- _EXERCISE AIM_
Could you set down the lines from the first line of the entries below through the line with "[Toggle navigation] (79, 136)", exactly and with no pictures?

- _RECORDS TO PROCESS_
★ ★ ★ ★

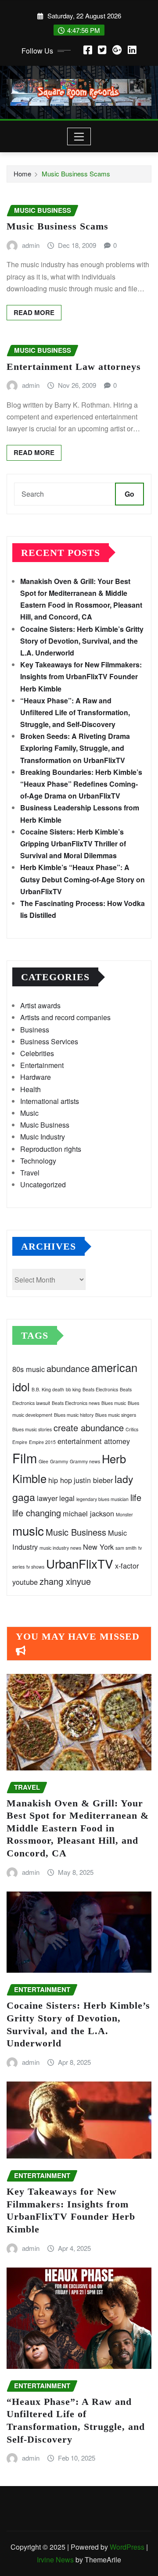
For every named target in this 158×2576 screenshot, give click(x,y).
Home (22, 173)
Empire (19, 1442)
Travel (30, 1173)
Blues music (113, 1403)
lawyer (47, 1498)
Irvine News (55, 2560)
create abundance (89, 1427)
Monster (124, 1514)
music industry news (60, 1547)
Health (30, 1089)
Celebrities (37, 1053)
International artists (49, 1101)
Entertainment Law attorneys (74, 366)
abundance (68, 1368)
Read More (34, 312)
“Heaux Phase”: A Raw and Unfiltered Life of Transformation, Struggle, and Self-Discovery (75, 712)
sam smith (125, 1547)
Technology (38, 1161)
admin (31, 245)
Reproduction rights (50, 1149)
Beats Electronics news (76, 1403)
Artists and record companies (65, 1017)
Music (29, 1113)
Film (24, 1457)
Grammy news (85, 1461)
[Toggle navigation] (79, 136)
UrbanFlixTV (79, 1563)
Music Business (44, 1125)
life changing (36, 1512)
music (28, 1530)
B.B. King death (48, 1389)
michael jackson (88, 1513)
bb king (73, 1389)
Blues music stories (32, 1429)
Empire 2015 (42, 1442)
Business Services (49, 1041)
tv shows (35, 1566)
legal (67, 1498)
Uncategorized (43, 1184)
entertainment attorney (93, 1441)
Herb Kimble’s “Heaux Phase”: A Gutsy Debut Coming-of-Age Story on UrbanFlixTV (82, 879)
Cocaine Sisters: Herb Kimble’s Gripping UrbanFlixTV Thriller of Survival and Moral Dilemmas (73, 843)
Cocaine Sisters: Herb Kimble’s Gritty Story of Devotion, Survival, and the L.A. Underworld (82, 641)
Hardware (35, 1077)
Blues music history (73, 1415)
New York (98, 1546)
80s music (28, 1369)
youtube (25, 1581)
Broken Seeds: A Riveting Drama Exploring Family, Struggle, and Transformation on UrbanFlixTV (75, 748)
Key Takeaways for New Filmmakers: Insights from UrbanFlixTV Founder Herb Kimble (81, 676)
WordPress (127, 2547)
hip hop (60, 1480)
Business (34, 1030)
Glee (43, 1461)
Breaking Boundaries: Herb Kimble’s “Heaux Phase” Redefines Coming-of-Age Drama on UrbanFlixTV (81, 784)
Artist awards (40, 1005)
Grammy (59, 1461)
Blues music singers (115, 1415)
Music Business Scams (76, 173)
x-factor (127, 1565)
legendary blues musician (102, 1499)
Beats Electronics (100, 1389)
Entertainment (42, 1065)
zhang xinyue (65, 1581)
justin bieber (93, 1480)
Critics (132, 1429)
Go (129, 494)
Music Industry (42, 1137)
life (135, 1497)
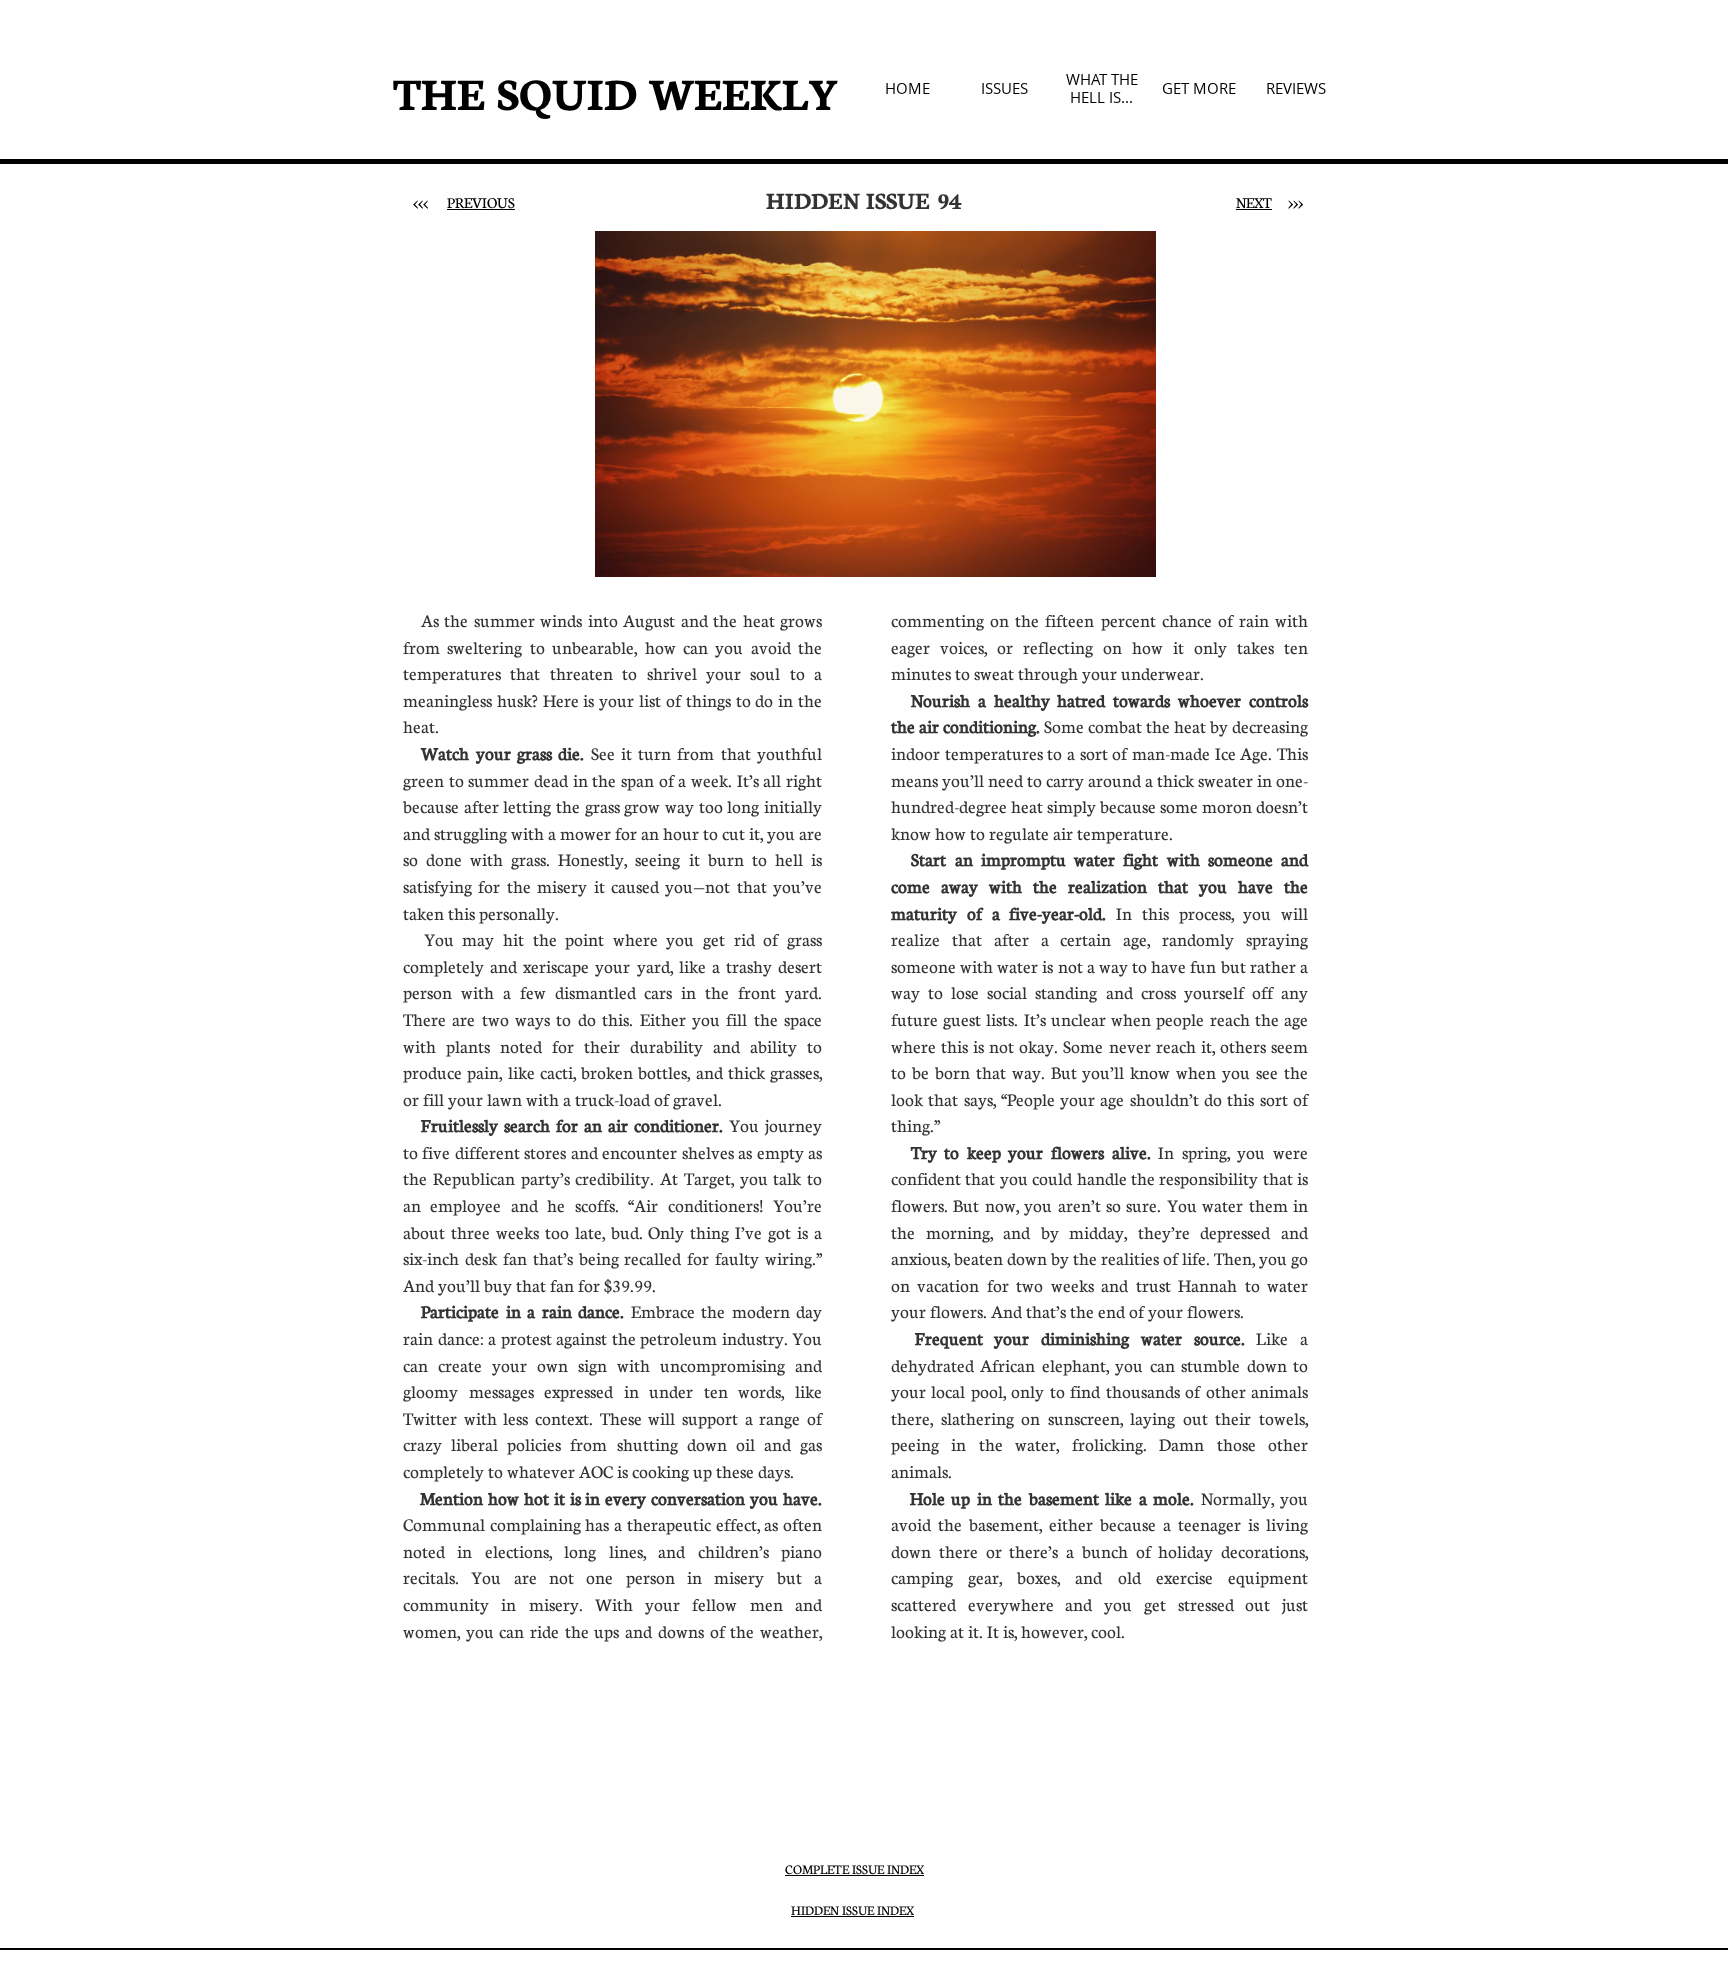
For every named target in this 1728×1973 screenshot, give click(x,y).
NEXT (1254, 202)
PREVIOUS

★ ★ ★ ★

- _ANSWER AREA_
For every named target in this 158×2576 screenshot, give click(x,y).
Home (22, 173)
Empire (19, 1442)
Travel (30, 1173)
Blues music (113, 1403)
lawyer (47, 1498)
Irvine News (55, 2560)
create abundance (89, 1427)
Monster (124, 1514)
music industry news (60, 1547)
Health (30, 1089)
Celebrities (37, 1053)
International artists (49, 1101)
Entertainment Law attorneys (74, 366)
abundance (68, 1368)
Read More (34, 312)
“Heaux Phase”: A Raw and Unfiltered Life of Transformation, Struggle, and Self-Discovery (75, 712)
sam smith (125, 1547)
Technology (38, 1161)
admin (31, 245)
Reproduction rights (50, 1149)
Beats Electronics news (76, 1403)
Artists and record companies (65, 1017)
Music (29, 1113)
Film (24, 1457)
Grammy news (85, 1461)
[Toggle navigation] (79, 136)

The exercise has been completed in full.